* What you are asked to do: Arrange the entries from the line containing "Where should I click to: Click the remove" through the line containing "Action: point(815,646)" as a Markdown table with the columns Row and Line. Skip blank lines.

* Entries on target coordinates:
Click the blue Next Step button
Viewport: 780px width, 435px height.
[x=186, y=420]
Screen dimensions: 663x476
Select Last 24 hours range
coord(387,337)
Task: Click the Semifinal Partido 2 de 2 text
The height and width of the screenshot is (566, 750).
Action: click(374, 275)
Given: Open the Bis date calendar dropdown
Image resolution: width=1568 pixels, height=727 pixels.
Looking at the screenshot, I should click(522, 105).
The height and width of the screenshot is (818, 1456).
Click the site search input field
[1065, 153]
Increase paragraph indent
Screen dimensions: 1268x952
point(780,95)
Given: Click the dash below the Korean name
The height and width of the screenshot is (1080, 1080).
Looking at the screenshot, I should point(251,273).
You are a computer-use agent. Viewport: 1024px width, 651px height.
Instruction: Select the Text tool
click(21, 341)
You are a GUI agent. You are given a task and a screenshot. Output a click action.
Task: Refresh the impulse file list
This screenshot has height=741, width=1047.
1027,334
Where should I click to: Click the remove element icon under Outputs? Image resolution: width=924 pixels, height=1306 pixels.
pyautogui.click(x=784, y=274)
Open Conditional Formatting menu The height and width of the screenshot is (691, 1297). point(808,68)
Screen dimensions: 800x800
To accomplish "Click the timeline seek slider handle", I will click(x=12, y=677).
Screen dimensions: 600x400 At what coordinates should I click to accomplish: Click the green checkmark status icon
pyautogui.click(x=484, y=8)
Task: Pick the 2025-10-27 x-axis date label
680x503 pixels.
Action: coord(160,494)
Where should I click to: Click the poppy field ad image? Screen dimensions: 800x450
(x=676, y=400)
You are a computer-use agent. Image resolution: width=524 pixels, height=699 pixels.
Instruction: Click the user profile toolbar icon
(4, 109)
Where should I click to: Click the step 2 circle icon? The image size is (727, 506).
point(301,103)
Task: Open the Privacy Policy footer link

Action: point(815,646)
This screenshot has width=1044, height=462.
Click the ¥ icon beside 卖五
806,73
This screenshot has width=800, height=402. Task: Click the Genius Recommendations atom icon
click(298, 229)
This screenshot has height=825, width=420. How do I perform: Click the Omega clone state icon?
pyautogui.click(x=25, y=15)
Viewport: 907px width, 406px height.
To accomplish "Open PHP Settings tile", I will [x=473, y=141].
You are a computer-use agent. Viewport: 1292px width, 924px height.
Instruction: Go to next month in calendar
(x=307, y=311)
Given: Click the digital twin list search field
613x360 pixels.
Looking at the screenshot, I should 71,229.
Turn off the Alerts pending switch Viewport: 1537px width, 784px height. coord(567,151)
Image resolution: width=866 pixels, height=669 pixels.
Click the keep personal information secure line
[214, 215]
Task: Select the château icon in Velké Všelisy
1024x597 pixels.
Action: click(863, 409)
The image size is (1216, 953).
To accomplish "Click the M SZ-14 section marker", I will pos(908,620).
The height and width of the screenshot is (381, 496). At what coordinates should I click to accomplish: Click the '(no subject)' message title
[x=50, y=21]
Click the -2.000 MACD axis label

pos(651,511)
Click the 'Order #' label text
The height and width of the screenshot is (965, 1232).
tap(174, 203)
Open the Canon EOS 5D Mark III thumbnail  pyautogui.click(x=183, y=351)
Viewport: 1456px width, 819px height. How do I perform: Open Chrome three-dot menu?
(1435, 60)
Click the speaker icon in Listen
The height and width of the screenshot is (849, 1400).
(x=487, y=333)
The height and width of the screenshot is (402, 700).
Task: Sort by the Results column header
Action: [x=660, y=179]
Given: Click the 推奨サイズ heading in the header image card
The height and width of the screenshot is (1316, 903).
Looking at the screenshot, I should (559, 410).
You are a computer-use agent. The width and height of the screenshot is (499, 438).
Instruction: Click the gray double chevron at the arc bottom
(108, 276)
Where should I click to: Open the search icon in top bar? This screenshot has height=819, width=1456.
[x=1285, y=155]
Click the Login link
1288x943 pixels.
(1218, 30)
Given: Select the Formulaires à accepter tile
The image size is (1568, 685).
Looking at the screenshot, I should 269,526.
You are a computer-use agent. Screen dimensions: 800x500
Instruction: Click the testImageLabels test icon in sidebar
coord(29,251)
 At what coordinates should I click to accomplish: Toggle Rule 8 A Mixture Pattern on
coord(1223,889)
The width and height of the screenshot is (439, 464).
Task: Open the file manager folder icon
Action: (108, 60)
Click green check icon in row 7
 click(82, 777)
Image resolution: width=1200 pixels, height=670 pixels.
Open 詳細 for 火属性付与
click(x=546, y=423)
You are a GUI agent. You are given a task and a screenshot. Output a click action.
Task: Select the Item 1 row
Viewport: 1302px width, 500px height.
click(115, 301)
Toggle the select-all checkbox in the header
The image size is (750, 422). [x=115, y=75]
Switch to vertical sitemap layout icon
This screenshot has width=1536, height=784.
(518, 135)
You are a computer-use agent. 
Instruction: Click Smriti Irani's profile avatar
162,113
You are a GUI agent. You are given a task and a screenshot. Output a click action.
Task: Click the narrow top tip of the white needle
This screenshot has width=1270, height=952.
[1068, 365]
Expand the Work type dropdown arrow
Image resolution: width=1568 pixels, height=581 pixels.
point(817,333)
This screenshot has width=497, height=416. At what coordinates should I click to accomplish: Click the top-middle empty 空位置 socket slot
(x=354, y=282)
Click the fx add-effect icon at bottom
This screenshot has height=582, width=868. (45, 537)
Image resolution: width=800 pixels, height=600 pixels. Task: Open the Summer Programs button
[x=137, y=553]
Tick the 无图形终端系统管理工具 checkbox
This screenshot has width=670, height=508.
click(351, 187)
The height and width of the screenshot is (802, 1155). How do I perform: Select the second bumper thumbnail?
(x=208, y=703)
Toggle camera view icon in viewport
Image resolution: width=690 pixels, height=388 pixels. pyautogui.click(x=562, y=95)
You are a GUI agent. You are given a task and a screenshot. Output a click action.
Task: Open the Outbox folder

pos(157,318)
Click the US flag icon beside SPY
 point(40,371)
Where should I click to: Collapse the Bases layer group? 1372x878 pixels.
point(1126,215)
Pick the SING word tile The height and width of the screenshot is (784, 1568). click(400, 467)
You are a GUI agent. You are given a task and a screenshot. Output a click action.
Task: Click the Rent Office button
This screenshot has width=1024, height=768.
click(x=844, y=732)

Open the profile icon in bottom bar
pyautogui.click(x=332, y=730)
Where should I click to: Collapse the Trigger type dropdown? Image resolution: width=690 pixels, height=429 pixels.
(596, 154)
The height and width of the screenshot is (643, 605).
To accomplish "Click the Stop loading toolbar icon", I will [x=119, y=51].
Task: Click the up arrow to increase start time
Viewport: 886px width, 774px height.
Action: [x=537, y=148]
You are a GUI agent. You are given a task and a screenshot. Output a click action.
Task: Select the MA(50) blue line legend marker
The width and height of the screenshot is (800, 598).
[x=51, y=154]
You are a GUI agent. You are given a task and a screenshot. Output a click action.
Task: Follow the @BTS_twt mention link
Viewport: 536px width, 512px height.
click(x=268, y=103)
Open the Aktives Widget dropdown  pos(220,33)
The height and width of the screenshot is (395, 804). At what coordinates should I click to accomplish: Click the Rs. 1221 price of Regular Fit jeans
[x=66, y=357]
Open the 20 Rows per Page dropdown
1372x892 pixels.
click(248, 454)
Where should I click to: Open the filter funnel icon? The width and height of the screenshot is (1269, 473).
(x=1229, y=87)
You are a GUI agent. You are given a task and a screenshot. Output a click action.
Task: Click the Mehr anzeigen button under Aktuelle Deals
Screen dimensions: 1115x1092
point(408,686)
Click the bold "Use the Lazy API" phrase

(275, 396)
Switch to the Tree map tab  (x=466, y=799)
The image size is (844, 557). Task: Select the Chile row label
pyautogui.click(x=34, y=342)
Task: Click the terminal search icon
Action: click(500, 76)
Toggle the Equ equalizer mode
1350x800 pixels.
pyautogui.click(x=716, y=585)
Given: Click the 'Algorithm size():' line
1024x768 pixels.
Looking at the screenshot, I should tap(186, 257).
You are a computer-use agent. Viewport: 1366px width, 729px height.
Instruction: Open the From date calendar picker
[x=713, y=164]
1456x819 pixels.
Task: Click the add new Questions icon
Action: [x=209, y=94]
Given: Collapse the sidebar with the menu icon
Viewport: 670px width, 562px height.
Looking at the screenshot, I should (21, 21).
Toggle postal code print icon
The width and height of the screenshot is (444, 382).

* Expected output:
| Row | Line |
|---|---|
| 1 | Where should I click to: Click the remove element icon under Outputs? Image resolution: width=924 pixels, height=1306 pixels. |
| 2 | pyautogui.click(x=784, y=274) |
| 3 | Open Conditional Formatting menu The height and width of the screenshot is (691, 1297). point(808,68) |
| 4 | Screen dimensions: 800x800 |
| 5 | To accomplish "Click the timeline seek slider handle", I will click(x=12, y=677). |
| 6 | Screen dimensions: 600x400 At what coordinates should I click to accomplish: Click the green checkmark status icon |
| 7 | pyautogui.click(x=484, y=8) |
| 8 | Task: Pick the 2025-10-27 x-axis date label |
| 9 | 680x503 pixels. |
| 10 | Action: coord(160,494) |
| 11 | Where should I click to: Click the poppy field ad image? Screen dimensions: 800x450 |
| 12 | (x=676, y=400) |
| 13 | You are a computer-use agent. Image resolution: width=524 pixels, height=699 pixels. |
| 14 | Instruction: Click the user profile toolbar icon |
| 15 | (4, 109) |
| 16 | Where should I click to: Click the step 2 circle icon? The image size is (727, 506). |
| 17 | point(301,103) |
| 18 | Task: Open the Privacy Policy footer link |
| 19 | Action: point(815,646) |